Stored records

%%

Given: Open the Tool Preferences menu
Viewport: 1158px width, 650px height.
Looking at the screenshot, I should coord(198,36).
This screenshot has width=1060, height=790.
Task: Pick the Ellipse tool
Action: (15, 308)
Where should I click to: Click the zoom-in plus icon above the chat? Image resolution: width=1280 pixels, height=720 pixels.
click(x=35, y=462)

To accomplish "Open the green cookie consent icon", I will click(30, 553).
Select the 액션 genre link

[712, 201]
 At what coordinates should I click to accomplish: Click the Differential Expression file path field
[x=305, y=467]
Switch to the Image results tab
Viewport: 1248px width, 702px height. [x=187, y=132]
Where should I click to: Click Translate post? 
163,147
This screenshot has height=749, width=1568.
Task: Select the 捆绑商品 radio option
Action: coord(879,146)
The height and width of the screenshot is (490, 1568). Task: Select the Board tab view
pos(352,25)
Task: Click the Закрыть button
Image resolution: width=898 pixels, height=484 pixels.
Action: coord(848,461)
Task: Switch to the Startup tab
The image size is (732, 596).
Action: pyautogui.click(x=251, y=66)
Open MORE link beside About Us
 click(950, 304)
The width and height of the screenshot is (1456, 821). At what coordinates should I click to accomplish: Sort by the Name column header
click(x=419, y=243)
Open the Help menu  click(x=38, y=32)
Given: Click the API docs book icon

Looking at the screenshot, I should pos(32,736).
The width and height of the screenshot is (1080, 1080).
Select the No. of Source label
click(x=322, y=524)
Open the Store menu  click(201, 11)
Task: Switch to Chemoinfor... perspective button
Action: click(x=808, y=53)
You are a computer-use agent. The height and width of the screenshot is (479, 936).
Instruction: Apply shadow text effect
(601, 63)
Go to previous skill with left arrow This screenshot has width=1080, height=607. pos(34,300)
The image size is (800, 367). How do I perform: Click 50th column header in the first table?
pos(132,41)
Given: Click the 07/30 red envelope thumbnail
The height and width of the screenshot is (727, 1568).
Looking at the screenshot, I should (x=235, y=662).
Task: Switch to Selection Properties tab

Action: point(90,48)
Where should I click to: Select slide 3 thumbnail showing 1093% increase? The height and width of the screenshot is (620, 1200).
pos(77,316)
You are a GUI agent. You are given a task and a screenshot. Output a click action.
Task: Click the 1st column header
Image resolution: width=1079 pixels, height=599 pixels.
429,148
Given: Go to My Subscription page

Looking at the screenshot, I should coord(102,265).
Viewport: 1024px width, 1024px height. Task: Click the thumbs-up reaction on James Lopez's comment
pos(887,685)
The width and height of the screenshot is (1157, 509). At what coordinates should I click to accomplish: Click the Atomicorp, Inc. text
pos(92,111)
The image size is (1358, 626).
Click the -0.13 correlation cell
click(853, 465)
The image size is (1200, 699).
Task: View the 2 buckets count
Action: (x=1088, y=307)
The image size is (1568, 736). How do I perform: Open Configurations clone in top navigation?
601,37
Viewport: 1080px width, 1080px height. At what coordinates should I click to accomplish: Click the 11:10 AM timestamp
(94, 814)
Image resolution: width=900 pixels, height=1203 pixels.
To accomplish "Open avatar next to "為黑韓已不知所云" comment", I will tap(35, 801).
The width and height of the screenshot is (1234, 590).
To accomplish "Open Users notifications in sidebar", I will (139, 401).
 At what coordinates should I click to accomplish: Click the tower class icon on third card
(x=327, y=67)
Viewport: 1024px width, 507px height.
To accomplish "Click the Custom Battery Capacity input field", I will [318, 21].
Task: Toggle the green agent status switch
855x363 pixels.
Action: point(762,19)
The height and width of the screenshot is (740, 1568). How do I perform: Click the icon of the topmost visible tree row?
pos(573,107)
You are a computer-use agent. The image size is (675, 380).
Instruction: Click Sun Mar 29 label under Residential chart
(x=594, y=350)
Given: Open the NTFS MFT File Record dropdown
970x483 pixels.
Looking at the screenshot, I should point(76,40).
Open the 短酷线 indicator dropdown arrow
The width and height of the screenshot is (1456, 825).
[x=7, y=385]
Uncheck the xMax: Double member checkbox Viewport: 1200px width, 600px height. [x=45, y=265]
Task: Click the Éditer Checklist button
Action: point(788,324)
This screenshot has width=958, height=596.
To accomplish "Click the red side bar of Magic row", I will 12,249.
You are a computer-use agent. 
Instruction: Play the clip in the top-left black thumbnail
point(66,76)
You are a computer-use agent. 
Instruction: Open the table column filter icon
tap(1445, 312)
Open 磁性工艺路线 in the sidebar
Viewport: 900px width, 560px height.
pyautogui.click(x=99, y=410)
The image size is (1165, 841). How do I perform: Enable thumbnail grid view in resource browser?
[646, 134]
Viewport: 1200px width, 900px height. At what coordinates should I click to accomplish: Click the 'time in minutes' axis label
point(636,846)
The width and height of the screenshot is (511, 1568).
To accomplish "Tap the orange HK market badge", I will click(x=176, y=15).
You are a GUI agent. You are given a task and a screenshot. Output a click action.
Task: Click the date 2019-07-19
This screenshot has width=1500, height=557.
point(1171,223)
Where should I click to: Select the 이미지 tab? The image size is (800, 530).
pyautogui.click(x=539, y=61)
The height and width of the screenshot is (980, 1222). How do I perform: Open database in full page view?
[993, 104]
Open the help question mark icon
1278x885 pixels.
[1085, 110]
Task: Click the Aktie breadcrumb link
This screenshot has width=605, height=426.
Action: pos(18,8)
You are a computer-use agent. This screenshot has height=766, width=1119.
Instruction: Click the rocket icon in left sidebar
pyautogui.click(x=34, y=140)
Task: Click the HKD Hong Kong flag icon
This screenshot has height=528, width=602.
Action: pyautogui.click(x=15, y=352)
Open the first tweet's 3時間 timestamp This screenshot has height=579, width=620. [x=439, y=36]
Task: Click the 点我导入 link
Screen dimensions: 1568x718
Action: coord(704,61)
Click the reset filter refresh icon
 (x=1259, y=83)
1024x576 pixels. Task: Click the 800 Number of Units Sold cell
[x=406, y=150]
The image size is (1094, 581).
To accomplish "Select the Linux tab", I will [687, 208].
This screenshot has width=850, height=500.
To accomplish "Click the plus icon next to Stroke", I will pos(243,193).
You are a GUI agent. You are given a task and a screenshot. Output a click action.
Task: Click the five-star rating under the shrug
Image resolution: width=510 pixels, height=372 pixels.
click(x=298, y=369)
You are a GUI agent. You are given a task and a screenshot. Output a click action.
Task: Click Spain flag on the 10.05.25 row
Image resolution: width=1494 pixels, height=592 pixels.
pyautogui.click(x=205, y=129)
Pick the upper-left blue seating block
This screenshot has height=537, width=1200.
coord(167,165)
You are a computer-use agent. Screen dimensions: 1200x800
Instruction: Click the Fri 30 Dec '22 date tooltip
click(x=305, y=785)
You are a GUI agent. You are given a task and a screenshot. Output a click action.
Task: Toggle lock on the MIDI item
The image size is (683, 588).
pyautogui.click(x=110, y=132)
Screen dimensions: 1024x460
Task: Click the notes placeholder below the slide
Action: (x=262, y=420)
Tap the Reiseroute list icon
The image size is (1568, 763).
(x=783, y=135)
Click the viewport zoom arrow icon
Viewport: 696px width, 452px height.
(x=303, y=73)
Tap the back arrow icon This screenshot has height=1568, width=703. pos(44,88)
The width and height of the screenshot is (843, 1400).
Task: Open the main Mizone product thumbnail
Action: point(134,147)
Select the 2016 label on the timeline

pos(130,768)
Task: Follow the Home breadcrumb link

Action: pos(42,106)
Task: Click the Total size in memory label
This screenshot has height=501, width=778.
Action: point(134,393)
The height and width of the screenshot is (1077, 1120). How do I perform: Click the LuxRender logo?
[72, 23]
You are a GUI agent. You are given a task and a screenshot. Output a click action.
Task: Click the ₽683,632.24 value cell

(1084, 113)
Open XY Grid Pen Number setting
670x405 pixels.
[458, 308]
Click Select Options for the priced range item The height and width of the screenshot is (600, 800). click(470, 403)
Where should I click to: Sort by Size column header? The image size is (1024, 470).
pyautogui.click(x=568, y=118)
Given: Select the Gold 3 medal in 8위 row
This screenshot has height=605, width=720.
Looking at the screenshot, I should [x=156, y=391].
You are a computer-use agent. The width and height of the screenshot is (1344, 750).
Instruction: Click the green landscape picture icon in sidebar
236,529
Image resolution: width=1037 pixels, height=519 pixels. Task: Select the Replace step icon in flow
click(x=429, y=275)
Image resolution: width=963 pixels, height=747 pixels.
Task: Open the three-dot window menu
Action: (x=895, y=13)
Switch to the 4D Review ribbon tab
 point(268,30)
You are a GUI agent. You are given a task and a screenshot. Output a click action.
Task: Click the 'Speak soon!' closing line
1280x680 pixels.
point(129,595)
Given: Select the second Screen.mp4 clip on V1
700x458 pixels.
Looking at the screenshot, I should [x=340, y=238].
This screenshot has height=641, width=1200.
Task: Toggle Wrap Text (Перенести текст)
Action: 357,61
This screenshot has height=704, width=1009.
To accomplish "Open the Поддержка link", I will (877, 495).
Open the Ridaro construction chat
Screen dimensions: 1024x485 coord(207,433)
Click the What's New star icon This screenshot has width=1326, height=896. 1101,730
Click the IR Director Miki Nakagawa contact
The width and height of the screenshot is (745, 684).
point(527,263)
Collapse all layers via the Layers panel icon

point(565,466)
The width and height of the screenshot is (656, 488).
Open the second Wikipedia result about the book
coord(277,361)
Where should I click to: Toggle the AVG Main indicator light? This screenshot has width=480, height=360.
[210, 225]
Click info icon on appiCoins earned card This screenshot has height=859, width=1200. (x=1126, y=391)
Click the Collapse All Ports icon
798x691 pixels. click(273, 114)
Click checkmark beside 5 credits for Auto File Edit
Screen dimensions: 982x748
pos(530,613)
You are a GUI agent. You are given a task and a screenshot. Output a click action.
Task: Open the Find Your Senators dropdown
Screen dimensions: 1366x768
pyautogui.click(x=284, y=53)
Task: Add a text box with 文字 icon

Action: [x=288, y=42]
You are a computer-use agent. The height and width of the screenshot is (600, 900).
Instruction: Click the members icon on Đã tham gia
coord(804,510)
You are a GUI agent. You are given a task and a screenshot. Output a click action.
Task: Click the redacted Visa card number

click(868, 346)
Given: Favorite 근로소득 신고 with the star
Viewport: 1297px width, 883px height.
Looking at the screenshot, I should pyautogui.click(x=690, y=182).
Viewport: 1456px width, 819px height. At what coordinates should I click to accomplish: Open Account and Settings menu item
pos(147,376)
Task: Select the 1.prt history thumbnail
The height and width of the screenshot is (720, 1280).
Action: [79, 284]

%%

How to complete this task:
Locate "The height and width of the screenshot is (720, 1280)." in the data above. Then repeat, exactly, its line and each line after it through the last, adding nothing.

Answer to the problem:
The height and width of the screenshot is (720, 1280).
Action: [79, 284]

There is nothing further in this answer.